In the excerpt about the Leverett and Kentucky meetings:
1. What was Jay Frost's line of work before he retired?
2. How long was Gwen Johnson's van trip to Massachusetts?
3. What did Dr. Green ask everyone to talk about when the groups met?

Extracted text:
========================

The beginning was bumpy. The initial overture for a meeting with the Kentucky residents came from Jay Frost, a retired corporate training consultant in Leverett who admits that he did not think much of Trump voters at first.
“‘Stupid’ was the adjective I used,” he said, explaining his early thinking.
He wrote in an email that he wanted to understand “how rural white voters could possibly support such a vulgar, dystopian presidential candidate,” language he says he now regrets.
Dr. Green facilitated discussions with 18 people from Leverett, a liberal enclave in western Massachusetts, and 11 people from eastern Kentucky. Credit: Chana Rose Rabinovitz
Gwen Johnson, an education administrator, who was part of the Kentucky group that received it, said two people started to cry when it was read. But she didn’t take offense and decided to make the 15-hour trip in a van to Massachusetts to explain to people there that while some might have been mad starting in 2016, she had been mad for most of her life.
“If these folks want to hear why I voted the way I voted, I’m going to damn well tell them,” she said. “That was my attitude.”
And the people from Massachusetts seemed like eager suitors, trying to get the Kentucky residents to agree to a date.
“They had such desperation,” said Nell Fields, a community health researcher from Whitesburg, Ky., said of the participants from Massachusetts. “They are very well educated and I think they’ve always been confident that they’ll just carry people along with their way of thinking. And suddenly, when it didn’t happen, they didn’t hardly know what to do.”
She said she got the feeling that “they were kind of doing a project where at the end they would say, ‘O.K., look, we fixed them.’”
When they finally met, in the fall of 2017 in Leverett, Dr. Green applied a basic rule of psychology: Once people feel heard, their dignity had been acknowledged and the facts of their lives taken seriously, it is easier to take on harder topics like politics.
She decided to start with the things that people have in common. She asked everyone to talk about their families, because “everybody has one.” They sat in a circle in a white clapboard building surrounded by sheep pastures and spoke, one by one. No interruptions were allowed.

========================

[Saved entries]
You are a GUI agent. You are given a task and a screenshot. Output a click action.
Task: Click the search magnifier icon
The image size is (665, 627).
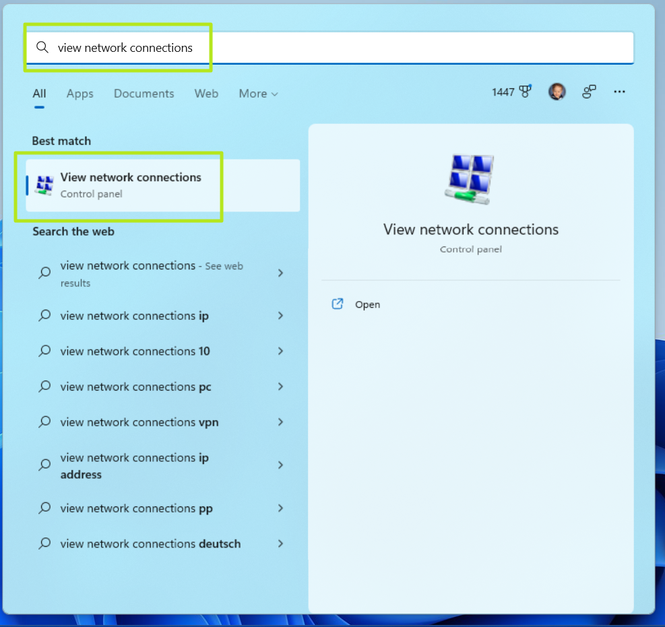[42, 47]

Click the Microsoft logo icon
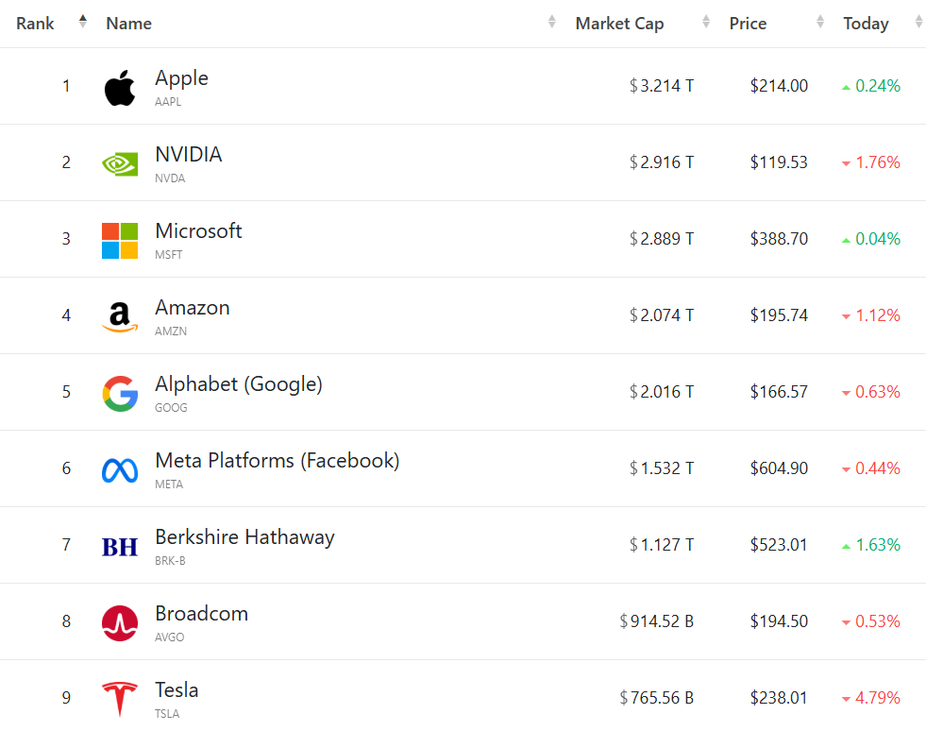pos(120,240)
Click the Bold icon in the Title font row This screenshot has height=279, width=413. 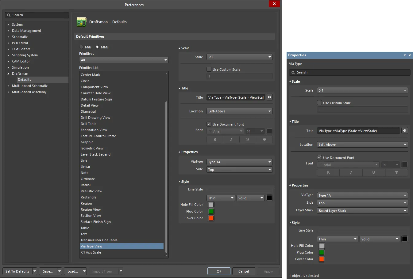click(x=214, y=139)
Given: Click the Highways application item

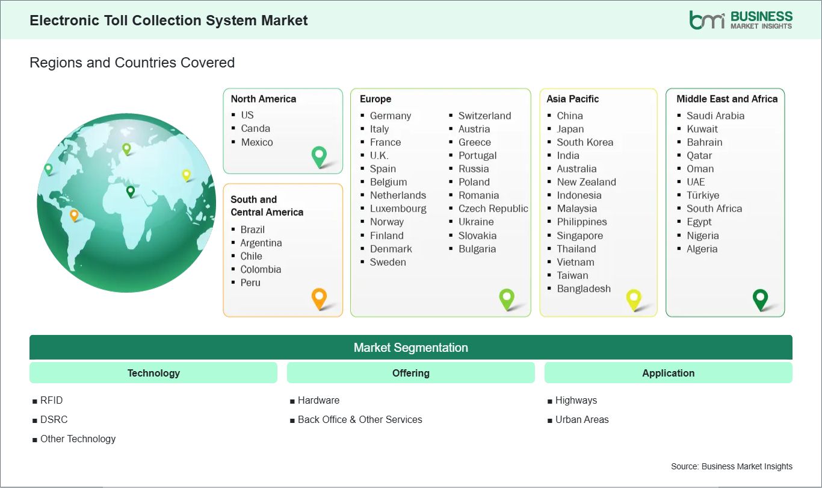Looking at the screenshot, I should pos(576,400).
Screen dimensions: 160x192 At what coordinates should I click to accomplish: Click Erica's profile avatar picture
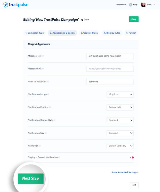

========================

Response to this task:
1. He was a corporate training consultant.
2. It was a 15-hour trip.
3. She asked them to talk about their families.